From the apocalypse survival post below, extract the passage from "1)  I grew up" up to and including "Eli, too, probably.", copying it word for word.

TEXT PASSAGE -
>>>>

Seven Reasons Why I Will Survive the (Next) Apocalypse

Congratulations, fellow survivors! We made it through the latest apocalypse. I can’t say I’m all that surprised, of course; according to Wikipedia, I’ve endured no less than 40 apocalypses (apocalypsi?) since the day I was born. Now, I’m always skeptical when I hear whispers of yet another end-of-the-world scenario, but all that Mayan nonsense must have gotten to my subconscious lately, because I had the following Unreality-esque dream last week:

In my dream, the world was coming to an end due to some vague, meteor-based catastrophe, and the government was shuttling citizens out to space before the Earth was destroyed. (The escape pods looked sort of like futuristic fireflies as they jettisoned off in the background.) I was supposed to be on one of those shuttles, but stayed behind with my friends and family instead. Then I saw the meteor land far in the distance, and the mushroom cloud slowly rising up to meet us. The end was coming, and there was nothing left to do but watch as everything around me was enveloped by a warm, peaceful, otherworldly glow…

Thankfully, I awoke without having peed on anything. The dream was visceral enough (if a bit morbid), so I attempted to make some sense of it. Then I remembered a few very specific scenes from a few very specific movies I’d recently watched:

Hmm, those escape pods sure looked a lot like the ones from Titan, AE (0:15 to 0:30)…


And what was I saying about cosmic collisions? Melancholia had one of those…


Oh, and that warm glow I mentioned? It sort of looked like this one from Sunshine (1:20 to 2:20)…


So yeah, these scenes might be responsible for some of that visceral imagery. And I’m no psychiatrist, but I’m pretty sure my brain somehow crammed plot points from all three movies into one semi-coherent narrative. It’s no Breaking Bad finale, but still.

Segue time: I feel I was inaccurately represented in my dream. Meteor strikes aside, I have tremendous confidence in my post-apocalyptic survival skills. If you find yourself in the middle of an alien invasion or zombie attack, the fact of the matter is this: I’m probably going to outlast you. I know, I know, this might sound a bit arrogant, but I’ve got all the training I need to survive certain versions of Judgment Day (at least for a little while). When the end comes, I’ll be the guy standing on top of a burning tractor with a machete in hand, waving everyone else goodbye. Here’s why:

1)  I grew up on a farm

No joke, that’s me in a hayfield with a rifle. So obviously I can do gun stuff. Know what else I learned growing up on the Fink Farm? How to wield an axe. Start a fire. Drive a tractor. Operate gas-powered machinery. Clean up animal poop. Identify poison ivy. Butcher poultry. Cut my own hair. Grunt with authority. Fortify my immune system. Ride a bike. Use a chainsaw. Bandage wounds. Build stuff with wood. Run from animals that have horns. “Take it like a man.” Repair fences. Tie knots. The list goes on. Any character in The Hunger Games would thank their lucky stars to have these skills. That goes double for anyone in The Road. The Book of Eli, too, probably.

<<<<

SUPPLIED INFORMATION -
>>>>

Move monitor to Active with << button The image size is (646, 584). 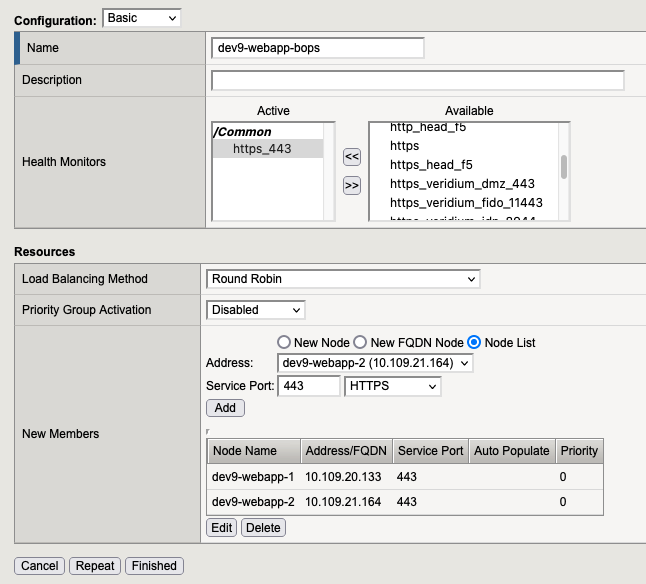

<<<<

ANSWER TO THIS EXERCISE -
1)  I grew up on a farm

No joke, that’s me in a hayfield with a rifle. So obviously I can do gun stuff. Know what else I learned growing up on the Fink Farm? How to wield an axe. Start a fire. Drive a tractor. Operate gas-powered machinery. Clean up animal poop. Identify poison ivy. Butcher poultry. Cut my own hair. Grunt with authority. Fortify my immune system. Ride a bike. Use a chainsaw. Bandage wounds. Build stuff with wood. Run from animals that have horns. “Take it like a man.” Repair fences. Tie knots. The list goes on. Any character in The Hunger Games would thank their lucky stars to have these skills. That goes double for anyone in The Road. The Book of Eli, too, probably.